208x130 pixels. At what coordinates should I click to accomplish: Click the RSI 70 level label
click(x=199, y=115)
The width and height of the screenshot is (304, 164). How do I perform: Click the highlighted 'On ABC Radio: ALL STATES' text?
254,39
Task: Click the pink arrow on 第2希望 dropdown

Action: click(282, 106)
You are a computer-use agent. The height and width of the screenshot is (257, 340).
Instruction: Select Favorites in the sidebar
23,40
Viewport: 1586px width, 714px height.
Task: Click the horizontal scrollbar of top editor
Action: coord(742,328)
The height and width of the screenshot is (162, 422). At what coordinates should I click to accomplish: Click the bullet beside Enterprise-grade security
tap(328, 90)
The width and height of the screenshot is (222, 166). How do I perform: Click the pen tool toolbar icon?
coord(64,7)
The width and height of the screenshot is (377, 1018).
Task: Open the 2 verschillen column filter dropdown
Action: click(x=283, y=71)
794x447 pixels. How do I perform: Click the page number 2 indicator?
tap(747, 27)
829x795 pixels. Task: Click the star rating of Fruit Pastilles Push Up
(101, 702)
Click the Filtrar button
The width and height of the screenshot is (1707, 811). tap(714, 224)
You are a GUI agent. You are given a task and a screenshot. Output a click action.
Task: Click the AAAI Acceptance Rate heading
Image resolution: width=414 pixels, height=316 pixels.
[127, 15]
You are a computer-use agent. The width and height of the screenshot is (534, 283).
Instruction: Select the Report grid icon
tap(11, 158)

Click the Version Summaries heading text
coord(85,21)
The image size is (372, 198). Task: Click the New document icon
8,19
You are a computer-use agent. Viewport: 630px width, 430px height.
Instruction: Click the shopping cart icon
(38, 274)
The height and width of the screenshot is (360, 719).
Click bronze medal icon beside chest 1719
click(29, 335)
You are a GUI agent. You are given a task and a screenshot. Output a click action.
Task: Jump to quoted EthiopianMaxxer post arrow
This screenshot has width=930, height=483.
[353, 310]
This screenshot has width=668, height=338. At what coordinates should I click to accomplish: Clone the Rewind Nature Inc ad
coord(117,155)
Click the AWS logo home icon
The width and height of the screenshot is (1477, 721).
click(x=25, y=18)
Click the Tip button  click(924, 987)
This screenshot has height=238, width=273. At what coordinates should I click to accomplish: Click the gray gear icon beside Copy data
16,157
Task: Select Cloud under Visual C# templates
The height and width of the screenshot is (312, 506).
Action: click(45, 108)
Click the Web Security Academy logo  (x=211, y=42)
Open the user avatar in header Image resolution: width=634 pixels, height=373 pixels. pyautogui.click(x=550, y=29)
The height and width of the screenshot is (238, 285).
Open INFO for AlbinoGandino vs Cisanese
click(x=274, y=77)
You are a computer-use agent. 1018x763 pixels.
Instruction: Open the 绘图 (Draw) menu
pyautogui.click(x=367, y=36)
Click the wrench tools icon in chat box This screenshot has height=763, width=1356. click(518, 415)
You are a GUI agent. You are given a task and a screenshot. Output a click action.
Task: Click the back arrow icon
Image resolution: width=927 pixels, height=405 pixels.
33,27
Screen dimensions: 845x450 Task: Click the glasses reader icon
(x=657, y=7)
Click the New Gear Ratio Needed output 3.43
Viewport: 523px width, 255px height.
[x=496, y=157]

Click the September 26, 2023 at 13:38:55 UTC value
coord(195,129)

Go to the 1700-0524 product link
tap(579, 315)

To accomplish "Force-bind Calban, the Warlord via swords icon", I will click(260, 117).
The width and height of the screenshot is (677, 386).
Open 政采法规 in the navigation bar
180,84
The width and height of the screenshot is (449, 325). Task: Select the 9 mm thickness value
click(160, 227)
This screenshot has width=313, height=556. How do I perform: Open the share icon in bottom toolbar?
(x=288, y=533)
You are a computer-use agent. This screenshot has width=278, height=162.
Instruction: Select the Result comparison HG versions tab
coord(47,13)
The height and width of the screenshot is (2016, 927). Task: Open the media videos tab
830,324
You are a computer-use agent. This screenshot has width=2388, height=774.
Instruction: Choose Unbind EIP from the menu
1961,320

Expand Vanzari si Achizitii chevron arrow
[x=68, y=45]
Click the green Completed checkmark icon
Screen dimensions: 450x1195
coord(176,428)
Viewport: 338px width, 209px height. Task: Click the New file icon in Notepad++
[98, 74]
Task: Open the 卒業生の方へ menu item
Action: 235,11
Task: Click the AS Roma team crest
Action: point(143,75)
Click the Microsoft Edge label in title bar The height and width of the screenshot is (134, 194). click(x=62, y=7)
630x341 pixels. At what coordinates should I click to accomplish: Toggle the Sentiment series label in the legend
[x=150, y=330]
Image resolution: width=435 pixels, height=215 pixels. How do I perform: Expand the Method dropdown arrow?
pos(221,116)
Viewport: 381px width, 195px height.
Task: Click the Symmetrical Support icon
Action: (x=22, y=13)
● ● ● ●
• **ASSIGNMENT**: Working from the listing, state how many lines include "computer". The reply must be that number alone.

• **RESULT BELOW**: 6